Attorney General Fahner
I don’t mean to be melodramatic, but it was kind of the first act of terrorism, in that there was no intended victim, just random victims. Not unlike what happens in the world today when people throw pipe bombs. Up until that time, when you had mass murderers like Richard Speck, these were people who had selected victims and decided what they were going to do or not going to do. But this really was random. And that’s what terrorism is to me—to frighten or kill indiscriminately.

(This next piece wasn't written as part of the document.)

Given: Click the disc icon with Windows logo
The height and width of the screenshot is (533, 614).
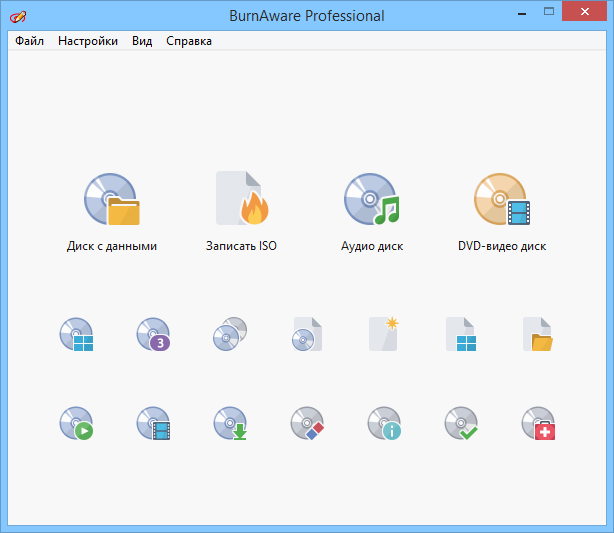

Neither explanation is terribly satisfying. Brzeczek's theory is, well, elaborate—that the perpretrator covered up a targeted murder by concealing it with indiscriminate murder. Fahner's theory is predicated on the randomness of it, but terrorism is rarely indiscriminate; terrorists usually have some goal or purpose in murder. No one's ever come up with a plausible motive for either discriminate or indiscriminate killing.

Which brings the story to James W. Lewis. This smart and troubled man incriminated himself into the Tylenol investigation by attempting to extort one million dollars from Johnson & Johnson… but not for himself. Lewis directed the company to wire the ransom to the closed account of a business owner who'd once bounced checks to Lewis and his wife, and allegedly shortchanged them while paying off his personal bills. The defense claimed Lewis just wanted to sic the feds on the target of his ire, and Lewis was duly convicted on charges of attempted extortion. He's been out for years now, living in the Boston area. In a lengthy chronicle of the case for the Reader, Joy Bergmann paints Lewis as a suspicious character… but not, aside from his extortion, necessarily suspicious as the Tylenol killer:

Lewis maintained he was a "political prisoner," a "scapegoat," and an "all-purpose monster…fathered by the wild-eyed hyperventilated imaginations of two brutal men, Tyrone Fahner and Daniel K. Webb," who simply "blew" the Tylenol investigation thanks to "bureaucratic blundering incompetence."

McGarr had already listened to Dan Webb reiterate Lewis's biography: the violence toward his parents, the mental hospital commitment, the Raymond West murder charge, the Kansas City fraud schemes for which he was convicted in May of 1983 and sentenced to ten years, the fugitive flight, the extortion conviction, the breadboard schematic, the grandiose and quick-to-explode temperament, the innumerable aliases and deceptions.

Years later, Zivan finds skepticism towards Lewis as the killer:

Superintendent Brzeczek
It wasn’t James Lewis. James Lewis was an asshole, an opportunist. He tried to extort some money from Johnson & Johnson, and he went to jail. He was in the joint a long time. When someone is in the penitentiary, you can go and talk to him, with or without his lawyer present. In all those years, all the work on James Lewis to put it together: nothing.

Attorney General Fahner
Do I think James Lewis was involved? I did, and I do. And the head of the FBI office here at the time—I can’t speak for him, but I think he felt as I did. But we could never put him in the city, in the places, at the right time.

August Locallo
Lieutenant with the Chicago Police Department
I was the top man in violent crimes. [Lewis] had lived in Chicago, and that’s why they zeroed in on my unit. He was in custody in New York, and I was assigned to go to New York to interview him. Basically, the FBI had him in custody, and by the time we got to New York, he had his attorney and he wouldn’t talk to us. That was a futile effort. He’s a con man. Strictly a con man. And he’ll do anything to get to his goal. I really believed he might have killed somebody, but they couldn’t put anything on him.

Which is why it was a bit surprising when the FBI reopened the case, searching Lewis's home in 2009. Since then the case has been ongoing again, and it's hard to know how to read the latest news. If all the evidence presented to prosecutors remains circumstantial, has their case against Lewis gotten any better over the years?